Durability of a gene editing therapy that restores dystrophin in a humanized mouse model of Duchenne muscular dystrophy - Project Summary
Gene editing offers significant advantages for treating rare diseases since it edits the patient’s
own DNA. Thus, the normal regulatory environment of the gene is maintained, it can be used to
correct any gene regardless of gene size, and it generates edits that are expected to be more
durable than gene replacement approaches where loss of the episomal transgene may occur.
As next generation in vivo gene editing therapies advance towards clinical development,
preclinical studies are needed to assess long-term durability.
The gene editing therapy described in this application is designed to remove DMD exons 45-55
to restore the reading frame for 50% of Duchenne muscular dystrophy patients while retaining
87% of the protein coding sequence.

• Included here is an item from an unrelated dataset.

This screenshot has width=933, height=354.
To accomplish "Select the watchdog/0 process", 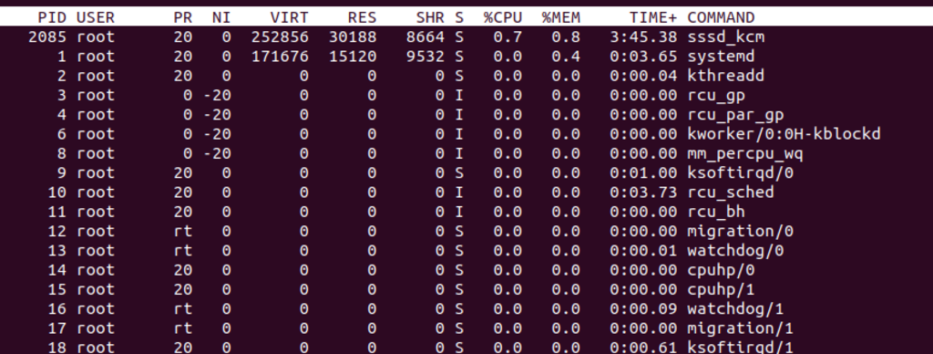I will pyautogui.click(x=735, y=251).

This is ~3x more of the coding sequence than gene
replacement therapies which deliver a “micro-dystrophin” and introduces fewer non-native
junctions. It also replicates a patient genotype associated with no symptoms or just a very mild
disease course.
Thorough preclinical efficacy of this gene editing therapy has been demonstrated in an
established humanized mouse mode of Duchenne at 2 months post-treatment. In this proposal,
efficacy will be compared in long-term 6-month studies versus short-term 2-month studies.

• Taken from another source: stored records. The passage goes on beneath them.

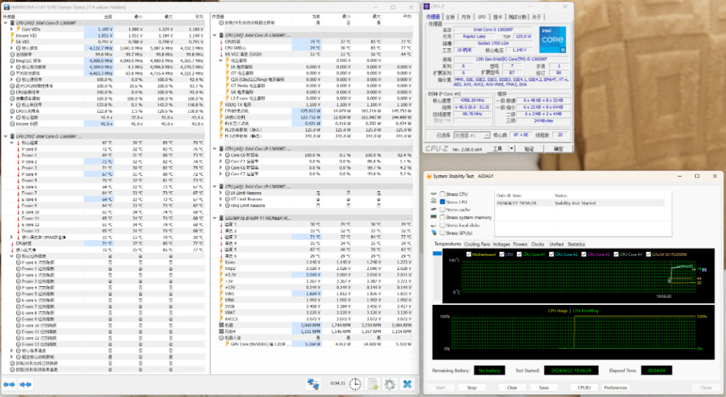Image resolution: width=726 pixels, height=397 pixels.
Task: Click the Preferences button in AIDA64
Action: (x=615, y=388)
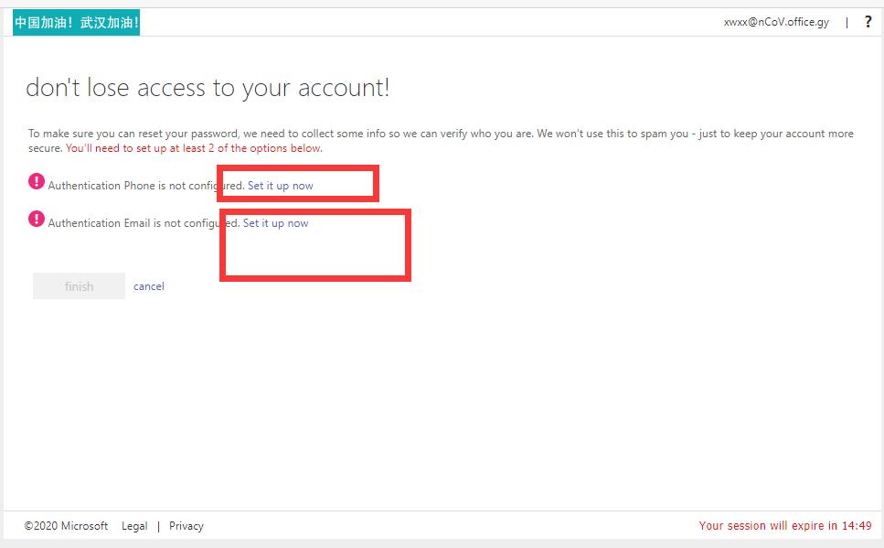Click the ©2020 Microsoft footer text
This screenshot has width=884, height=548.
pos(66,526)
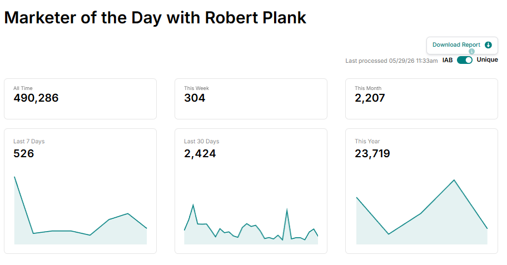
Task: Click the Last 7 Days chart
Action: pos(81,210)
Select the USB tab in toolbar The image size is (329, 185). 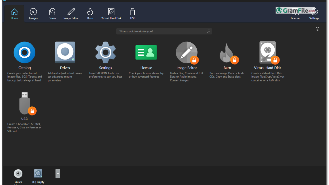133,14
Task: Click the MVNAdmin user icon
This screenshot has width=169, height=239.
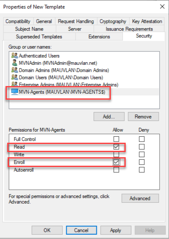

Molecular and functional efficacy outcomes will assess DMD editing, vector copy number per
cell, restoration of both the DMD gene product (dystrophin) and the dystrophin-associated
glycoprotein complex, muscle histology, and muscle function testing using two different non-
invasive assessments. Multiple dosing strategies will be compared, including a two-fold higher
single dose and a repeat dose at Days 0 and 56. This work will clarify the long-term durability of
gene editing efficacy and how it is influenced by dosing regimens. Learnings from this proposal
will have wide applicability to other gene editing therapies which target post-mitotic tissues like
muscle. These data will be included in future IND filings and will help advance development of
an innovative gene editing therapy for Duchenne muscular dystrophy.